#### Excerpt
**********
How strict is your DM with mundane equipment?

Valdur said:
Do the players have to buy it to have it, and do you enforece encumbrance?
Yes and yes.
Valdur said:
When the players say to you "okay we tie a rope around each other before crossing the ledge" and you know they don't have rope listed on their equipment list, do you call them on it?
Yes.
Valdur said:
As much as I would like to, it seems to me to be getting into too much detail for most player's likes. But at the same time it seems like I'm giving them a free pass. After all, they can spend all their money on expensive armor and weapons if they don't have to worry about equipment. It also means encumbrance isn't a big deal and makes the tough decision of what equipment to bring or whether to use a pack animal easy.

How is this handled in your game?
**********
(Data listing)
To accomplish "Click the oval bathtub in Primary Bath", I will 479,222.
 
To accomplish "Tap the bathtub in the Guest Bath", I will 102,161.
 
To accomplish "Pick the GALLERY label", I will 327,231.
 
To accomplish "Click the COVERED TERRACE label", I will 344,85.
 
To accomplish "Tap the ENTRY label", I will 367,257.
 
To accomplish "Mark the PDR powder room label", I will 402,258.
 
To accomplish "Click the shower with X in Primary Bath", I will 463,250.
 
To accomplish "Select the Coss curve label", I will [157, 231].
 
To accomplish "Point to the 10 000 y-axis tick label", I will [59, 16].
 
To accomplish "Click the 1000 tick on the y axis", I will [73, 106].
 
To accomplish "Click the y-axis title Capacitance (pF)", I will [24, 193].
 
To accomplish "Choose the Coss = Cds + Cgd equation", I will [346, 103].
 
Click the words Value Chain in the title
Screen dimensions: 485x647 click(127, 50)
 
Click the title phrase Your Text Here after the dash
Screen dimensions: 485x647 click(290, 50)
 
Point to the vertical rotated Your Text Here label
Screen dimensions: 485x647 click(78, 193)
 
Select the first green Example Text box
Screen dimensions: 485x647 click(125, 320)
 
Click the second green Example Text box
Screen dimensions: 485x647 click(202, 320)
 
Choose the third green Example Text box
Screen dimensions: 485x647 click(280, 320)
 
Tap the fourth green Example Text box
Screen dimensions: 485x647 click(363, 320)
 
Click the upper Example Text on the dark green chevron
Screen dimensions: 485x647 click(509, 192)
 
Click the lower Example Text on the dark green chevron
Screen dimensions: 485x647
**********
#### Parts of the exercise
- a) Add 9 to every coordinate in the answers of the records, starting with the line that contains "Click the second green Example Text box" and going on through the end of the records. Reproduce those lines in full, requests included, and give nothing else.
- b) Finish out the next part of the forum thread on mundane equipment, picking up after its final line.
The forum thread and the records have no connection to each other.

#### Task answers
- a)
Click the second green Example Text box
Screen dimensions: 485x647 click(211, 329)
 
Choose the third green Example Text box
Screen dimensions: 485x647 click(289, 329)
 
Tap the fourth green Example Text box
Screen dimensions: 485x647 click(372, 329)
 
Click the upper Example Text on the dark green chevron
Screen dimensions: 485x647 click(518, 201)
 
Click the lower Example Text on the dark green chevron
Screen dimensions: 485x647

- b)
Encumbrance is a part of the game, and buying equipment is both a matter of preparedness and a matter of color. Some characters are the sort to always be prepared for any instance (many Rogues, IME) and will have a large variety of items. Some other characters only need a couple items and are content (some Fighters, some Wizards).

A good adventurer will be able to handle a variety of situations, though that doesn't mean he'll have all the items you can think of. It could mean that he knows that other people have certain bases covered, and that he only has to cover certain other bases. If no one remembered to buy rope, that speaks for the preparedness of the party. Sometimes, you just don't have all the tools for every situation and you have to find other solutions to a problem.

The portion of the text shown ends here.